These entries are to be set down again exactly.
START SUPPLIED MATERIAL
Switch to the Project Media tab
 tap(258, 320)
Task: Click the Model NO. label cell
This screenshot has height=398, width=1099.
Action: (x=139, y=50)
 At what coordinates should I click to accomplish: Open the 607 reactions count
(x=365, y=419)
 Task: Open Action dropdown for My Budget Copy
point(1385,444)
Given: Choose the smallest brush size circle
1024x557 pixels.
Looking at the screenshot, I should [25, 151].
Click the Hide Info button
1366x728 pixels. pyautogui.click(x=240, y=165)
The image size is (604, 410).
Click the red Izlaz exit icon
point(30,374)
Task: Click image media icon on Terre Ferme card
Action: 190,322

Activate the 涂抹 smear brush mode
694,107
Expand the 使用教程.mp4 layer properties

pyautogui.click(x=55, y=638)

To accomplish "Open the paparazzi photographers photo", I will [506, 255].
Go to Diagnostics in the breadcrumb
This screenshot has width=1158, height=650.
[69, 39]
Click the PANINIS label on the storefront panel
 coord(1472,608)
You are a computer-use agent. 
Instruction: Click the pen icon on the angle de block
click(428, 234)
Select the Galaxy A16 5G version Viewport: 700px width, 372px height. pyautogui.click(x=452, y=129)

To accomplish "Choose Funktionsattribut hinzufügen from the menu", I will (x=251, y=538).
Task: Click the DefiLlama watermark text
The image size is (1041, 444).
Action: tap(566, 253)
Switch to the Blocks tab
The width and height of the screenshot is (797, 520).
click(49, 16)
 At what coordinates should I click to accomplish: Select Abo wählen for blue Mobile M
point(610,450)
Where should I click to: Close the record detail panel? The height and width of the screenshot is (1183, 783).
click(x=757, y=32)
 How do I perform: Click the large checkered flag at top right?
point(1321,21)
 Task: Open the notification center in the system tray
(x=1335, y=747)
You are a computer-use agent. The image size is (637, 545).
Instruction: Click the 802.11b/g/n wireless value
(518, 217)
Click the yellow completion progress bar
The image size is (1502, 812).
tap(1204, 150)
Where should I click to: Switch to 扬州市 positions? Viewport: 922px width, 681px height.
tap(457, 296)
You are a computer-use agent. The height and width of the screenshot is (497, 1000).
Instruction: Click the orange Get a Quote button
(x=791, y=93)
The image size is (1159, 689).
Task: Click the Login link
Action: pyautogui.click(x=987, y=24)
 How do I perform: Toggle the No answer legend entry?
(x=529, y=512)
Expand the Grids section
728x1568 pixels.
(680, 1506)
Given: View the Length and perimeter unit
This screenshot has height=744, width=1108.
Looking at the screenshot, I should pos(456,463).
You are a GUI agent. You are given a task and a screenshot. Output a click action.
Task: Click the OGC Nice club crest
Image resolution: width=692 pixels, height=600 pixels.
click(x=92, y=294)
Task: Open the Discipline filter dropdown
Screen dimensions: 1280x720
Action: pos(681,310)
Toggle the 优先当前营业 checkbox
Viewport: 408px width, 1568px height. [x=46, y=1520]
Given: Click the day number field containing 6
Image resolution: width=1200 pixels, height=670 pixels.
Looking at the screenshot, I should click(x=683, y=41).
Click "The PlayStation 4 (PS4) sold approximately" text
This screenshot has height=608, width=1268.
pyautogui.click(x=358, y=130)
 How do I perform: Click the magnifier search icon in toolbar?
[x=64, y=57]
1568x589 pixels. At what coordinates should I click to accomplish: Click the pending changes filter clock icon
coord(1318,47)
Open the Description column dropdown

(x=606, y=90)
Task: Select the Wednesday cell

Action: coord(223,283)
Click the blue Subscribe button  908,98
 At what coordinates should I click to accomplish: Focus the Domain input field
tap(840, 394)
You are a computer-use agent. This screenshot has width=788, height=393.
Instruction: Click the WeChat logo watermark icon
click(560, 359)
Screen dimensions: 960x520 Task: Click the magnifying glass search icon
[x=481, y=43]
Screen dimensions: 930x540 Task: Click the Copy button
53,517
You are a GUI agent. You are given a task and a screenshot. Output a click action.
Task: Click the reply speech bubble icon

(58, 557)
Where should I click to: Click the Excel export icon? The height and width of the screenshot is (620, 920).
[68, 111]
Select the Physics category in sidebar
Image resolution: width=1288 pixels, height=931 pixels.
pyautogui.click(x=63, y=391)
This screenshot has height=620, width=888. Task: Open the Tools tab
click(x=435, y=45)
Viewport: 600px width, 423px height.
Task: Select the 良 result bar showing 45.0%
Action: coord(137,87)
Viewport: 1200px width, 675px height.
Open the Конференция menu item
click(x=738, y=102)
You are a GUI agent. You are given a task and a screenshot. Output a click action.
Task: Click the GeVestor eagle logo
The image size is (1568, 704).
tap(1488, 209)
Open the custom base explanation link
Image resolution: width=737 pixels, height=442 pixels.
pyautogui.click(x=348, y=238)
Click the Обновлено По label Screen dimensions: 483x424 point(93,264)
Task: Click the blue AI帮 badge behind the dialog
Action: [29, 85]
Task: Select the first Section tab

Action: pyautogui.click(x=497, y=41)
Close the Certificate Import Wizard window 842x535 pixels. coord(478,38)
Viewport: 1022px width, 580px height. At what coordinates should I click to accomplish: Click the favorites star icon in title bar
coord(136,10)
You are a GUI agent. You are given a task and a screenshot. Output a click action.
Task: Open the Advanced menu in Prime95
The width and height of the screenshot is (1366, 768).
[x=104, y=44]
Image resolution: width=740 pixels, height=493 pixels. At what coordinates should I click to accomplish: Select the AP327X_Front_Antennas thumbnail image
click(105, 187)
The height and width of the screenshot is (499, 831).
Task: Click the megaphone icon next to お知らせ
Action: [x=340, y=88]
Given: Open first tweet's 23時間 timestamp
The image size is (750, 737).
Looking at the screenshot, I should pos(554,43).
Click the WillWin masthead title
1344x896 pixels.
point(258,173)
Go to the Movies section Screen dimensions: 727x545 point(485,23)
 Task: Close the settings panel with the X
END SUPPLIED MATERIAL
▸ TASK RESULT
Switch to the Project Media tab
 tap(258, 320)
Task: Click the Model NO. label cell
This screenshot has height=398, width=1099.
Action: (x=139, y=50)
 At what coordinates should I click to accomplish: Open the 607 reactions count
(x=365, y=419)
 Task: Open Action dropdown for My Budget Copy
point(1385,444)
Given: Choose the smallest brush size circle
1024x557 pixels.
Looking at the screenshot, I should [25, 151].
Click the Hide Info button
1366x728 pixels. pyautogui.click(x=240, y=165)
The image size is (604, 410).
Click the red Izlaz exit icon
point(30,374)
Task: Click image media icon on Terre Ferme card
Action: 190,322

Activate the 涂抹 smear brush mode
694,107
Expand the 使用教程.mp4 layer properties

pyautogui.click(x=55, y=638)

To accomplish "Open the paparazzi photographers photo", I will [506, 255].
Go to Diagnostics in the breadcrumb
This screenshot has width=1158, height=650.
[69, 39]
Click the PANINIS label on the storefront panel
 coord(1472,608)
You are a computer-use agent. 
Instruction: Click the pen icon on the angle de block
click(428, 234)
Select the Galaxy A16 5G version Viewport: 700px width, 372px height. pyautogui.click(x=452, y=129)

To accomplish "Choose Funktionsattribut hinzufügen from the menu", I will (x=251, y=538).
Task: Click the DefiLlama watermark text
The image size is (1041, 444).
Action: tap(566, 253)
Switch to the Blocks tab
The width and height of the screenshot is (797, 520).
click(49, 16)
 At what coordinates should I click to accomplish: Select Abo wählen for blue Mobile M
point(610,450)
Where should I click to: Close the record detail panel? The height and width of the screenshot is (1183, 783).
click(x=757, y=32)
 How do I perform: Click the large checkered flag at top right?
point(1321,21)
 Task: Open the notification center in the system tray
(x=1335, y=747)
You are a computer-use agent. The image size is (637, 545).
Instruction: Click the 802.11b/g/n wireless value
(518, 217)
Click the yellow completion progress bar
The image size is (1502, 812).
tap(1204, 150)
Where should I click to: Switch to 扬州市 positions? Viewport: 922px width, 681px height.
tap(457, 296)
You are a computer-use agent. The height and width of the screenshot is (497, 1000).
Instruction: Click the orange Get a Quote button
(x=791, y=93)
The image size is (1159, 689).
Task: Click the Login link
Action: pyautogui.click(x=987, y=24)
 How do I perform: Toggle the No answer legend entry?
(x=529, y=512)
Expand the Grids section
728x1568 pixels.
(680, 1506)
Given: View the Length and perimeter unit
This screenshot has height=744, width=1108.
Looking at the screenshot, I should pos(456,463).
You are a GUI agent. You are given a task and a screenshot. Output a click action.
Task: Click the OGC Nice club crest
Image resolution: width=692 pixels, height=600 pixels.
click(x=92, y=294)
Task: Open the Discipline filter dropdown
Screen dimensions: 1280x720
Action: pos(681,310)
Toggle the 优先当前营业 checkbox
Viewport: 408px width, 1568px height. [x=46, y=1520]
Given: Click the day number field containing 6
Image resolution: width=1200 pixels, height=670 pixels.
Looking at the screenshot, I should click(x=683, y=41).
Click "The PlayStation 4 (PS4) sold approximately" text
This screenshot has height=608, width=1268.
pyautogui.click(x=358, y=130)
 How do I perform: Click the magnifier search icon in toolbar?
[x=64, y=57]
1568x589 pixels. At what coordinates should I click to accomplish: Click the pending changes filter clock icon
coord(1318,47)
Open the Description column dropdown

(x=606, y=90)
Task: Select the Wednesday cell

Action: coord(223,283)
Click the blue Subscribe button  908,98
 At what coordinates should I click to accomplish: Focus the Domain input field
tap(840, 394)
You are a computer-use agent. This screenshot has width=788, height=393.
Instruction: Click the WeChat logo watermark icon
click(560, 359)
Screen dimensions: 960x520 Task: Click the magnifying glass search icon
[x=481, y=43]
Screen dimensions: 930x540 Task: Click the Copy button
53,517
You are a GUI agent. You are given a task and a screenshot. Output a click action.
Task: Click the reply speech bubble icon

(58, 557)
Where should I click to: Click the Excel export icon? The height and width of the screenshot is (620, 920).
[68, 111]
Select the Physics category in sidebar
Image resolution: width=1288 pixels, height=931 pixels.
pyautogui.click(x=63, y=391)
This screenshot has height=620, width=888. Task: Open the Tools tab
click(x=435, y=45)
Viewport: 600px width, 423px height.
Task: Select the 良 result bar showing 45.0%
Action: coord(137,87)
Viewport: 1200px width, 675px height.
Open the Конференция menu item
click(x=738, y=102)
You are a GUI agent. You are given a task and a screenshot. Output a click action.
Task: Click the GeVestor eagle logo
The image size is (1568, 704).
tap(1488, 209)
Open the custom base explanation link
Image resolution: width=737 pixels, height=442 pixels.
pyautogui.click(x=348, y=238)
Click the Обновлено По label Screen dimensions: 483x424 point(93,264)
Task: Click the blue AI帮 badge behind the dialog
Action: [29, 85]
Task: Select the first Section tab

Action: pyautogui.click(x=497, y=41)
Close the Certificate Import Wizard window 842x535 pixels. coord(478,38)
Viewport: 1022px width, 580px height. At what coordinates should I click to accomplish: Click the favorites star icon in title bar
coord(136,10)
You are a GUI agent. You are given a task and a screenshot. Output a click action.
Task: Open the Advanced menu in Prime95
The width and height of the screenshot is (1366, 768).
[x=104, y=44]
Image resolution: width=740 pixels, height=493 pixels. At what coordinates should I click to accomplish: Select the AP327X_Front_Antennas thumbnail image
click(105, 187)
The height and width of the screenshot is (499, 831).
Task: Click the megaphone icon next to お知らせ
Action: [x=340, y=88]
Given: Open first tweet's 23時間 timestamp
The image size is (750, 737).
Looking at the screenshot, I should pos(554,43).
Click the WillWin masthead title
1344x896 pixels.
point(258,173)
Go to the Movies section Screen dimensions: 727x545 point(485,23)
 Task: Close the settings panel with the X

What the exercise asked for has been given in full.